* [SET EXERCISE] Please rewrite the rows below with every "Instruction" changed to "Directive", leaving everything else untouched.

═════ STORED DATA ═════

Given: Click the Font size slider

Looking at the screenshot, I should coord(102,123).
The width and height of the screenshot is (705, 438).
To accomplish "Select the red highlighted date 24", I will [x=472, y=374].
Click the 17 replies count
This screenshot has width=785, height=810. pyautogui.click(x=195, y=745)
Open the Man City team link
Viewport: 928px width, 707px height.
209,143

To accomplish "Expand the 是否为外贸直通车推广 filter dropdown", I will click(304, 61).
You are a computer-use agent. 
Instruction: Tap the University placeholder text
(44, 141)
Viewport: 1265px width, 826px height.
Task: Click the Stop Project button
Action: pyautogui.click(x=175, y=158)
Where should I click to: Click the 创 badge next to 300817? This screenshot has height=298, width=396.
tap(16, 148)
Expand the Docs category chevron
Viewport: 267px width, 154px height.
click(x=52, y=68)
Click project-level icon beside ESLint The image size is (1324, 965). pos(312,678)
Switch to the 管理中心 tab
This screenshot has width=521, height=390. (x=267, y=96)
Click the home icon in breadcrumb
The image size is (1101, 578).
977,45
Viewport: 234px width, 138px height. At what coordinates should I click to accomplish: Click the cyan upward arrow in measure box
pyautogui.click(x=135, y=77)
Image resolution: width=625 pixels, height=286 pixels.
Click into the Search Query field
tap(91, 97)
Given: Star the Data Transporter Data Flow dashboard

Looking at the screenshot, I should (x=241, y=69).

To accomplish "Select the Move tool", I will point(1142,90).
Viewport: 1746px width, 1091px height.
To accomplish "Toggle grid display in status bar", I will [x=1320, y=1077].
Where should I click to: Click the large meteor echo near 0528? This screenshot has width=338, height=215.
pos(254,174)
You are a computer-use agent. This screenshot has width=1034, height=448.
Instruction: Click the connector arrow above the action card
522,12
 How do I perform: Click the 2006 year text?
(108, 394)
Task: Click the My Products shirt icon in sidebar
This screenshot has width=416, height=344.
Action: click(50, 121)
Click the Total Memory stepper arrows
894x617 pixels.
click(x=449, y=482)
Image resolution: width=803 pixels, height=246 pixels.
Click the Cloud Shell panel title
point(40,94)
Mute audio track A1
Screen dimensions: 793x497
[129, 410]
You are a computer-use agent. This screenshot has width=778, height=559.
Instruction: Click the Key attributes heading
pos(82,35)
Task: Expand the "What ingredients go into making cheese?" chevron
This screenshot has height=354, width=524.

═════

* [EXPECTED OUTPUT]
Given: Click the Font size slider

Looking at the screenshot, I should coord(102,123).
The width and height of the screenshot is (705, 438).
To accomplish "Select the red highlighted date 24", I will [x=472, y=374].
Click the 17 replies count
This screenshot has width=785, height=810. pyautogui.click(x=195, y=745)
Open the Man City team link
Viewport: 928px width, 707px height.
209,143

To accomplish "Expand the 是否为外贸直通车推广 filter dropdown", I will click(304, 61).
You are a computer-use agent. 
Directive: Tap the University placeholder text
(44, 141)
Viewport: 1265px width, 826px height.
Task: Click the Stop Project button
Action: pyautogui.click(x=175, y=158)
Where should I click to: Click the 创 badge next to 300817? This screenshot has height=298, width=396.
tap(16, 148)
Expand the Docs category chevron
Viewport: 267px width, 154px height.
click(x=52, y=68)
Click project-level icon beside ESLint The image size is (1324, 965). pos(312,678)
Switch to the 管理中心 tab
This screenshot has width=521, height=390. (x=267, y=96)
Click the home icon in breadcrumb
The image size is (1101, 578).
977,45
Viewport: 234px width, 138px height. At what coordinates should I click to accomplish: Click the cyan upward arrow in measure box
pyautogui.click(x=135, y=77)
Image resolution: width=625 pixels, height=286 pixels.
Click into the Search Query field
tap(91, 97)
Given: Star the Data Transporter Data Flow dashboard

Looking at the screenshot, I should (x=241, y=69).

To accomplish "Select the Move tool", I will point(1142,90).
Viewport: 1746px width, 1091px height.
To accomplish "Toggle grid display in status bar", I will [x=1320, y=1077].
Where should I click to: Click the large meteor echo near 0528? This screenshot has width=338, height=215.
pos(254,174)
You are a computer-use agent. This screenshot has width=1034, height=448.
Directive: Click the connector arrow above the action card
522,12
 How do I perform: Click the 2006 year text?
(108, 394)
Task: Click the My Products shirt icon in sidebar
This screenshot has width=416, height=344.
Action: click(50, 121)
Click the Total Memory stepper arrows
894x617 pixels.
click(x=449, y=482)
Image resolution: width=803 pixels, height=246 pixels.
Click the Cloud Shell panel title
point(40,94)
Mute audio track A1
Screen dimensions: 793x497
[129, 410]
You are a computer-use agent. This screenshot has width=778, height=559.
Directive: Click the Key attributes heading
pos(82,35)
Task: Expand the "What ingredients go into making cheese?" chevron
This screenshot has height=354, width=524.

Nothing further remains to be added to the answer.